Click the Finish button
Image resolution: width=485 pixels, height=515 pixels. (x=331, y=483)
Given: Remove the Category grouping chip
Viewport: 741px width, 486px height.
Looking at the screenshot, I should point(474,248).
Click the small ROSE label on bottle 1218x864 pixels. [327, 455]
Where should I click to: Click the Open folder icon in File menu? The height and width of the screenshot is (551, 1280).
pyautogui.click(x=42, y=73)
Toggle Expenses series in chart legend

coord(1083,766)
============
Update the entries above by swapping "label" for "tag" and leaving every other part untouched.

# Solution to this problem
Click the Finish button
Image resolution: width=485 pixels, height=515 pixels. (x=331, y=483)
Given: Remove the Category grouping chip
Viewport: 741px width, 486px height.
Looking at the screenshot, I should point(474,248).
Click the small ROSE tag on bottle 1218x864 pixels. [327, 455]
Where should I click to: Click the Open folder icon in File menu? The height and width of the screenshot is (551, 1280).
pyautogui.click(x=42, y=73)
Toggle Expenses series in chart legend

coord(1083,766)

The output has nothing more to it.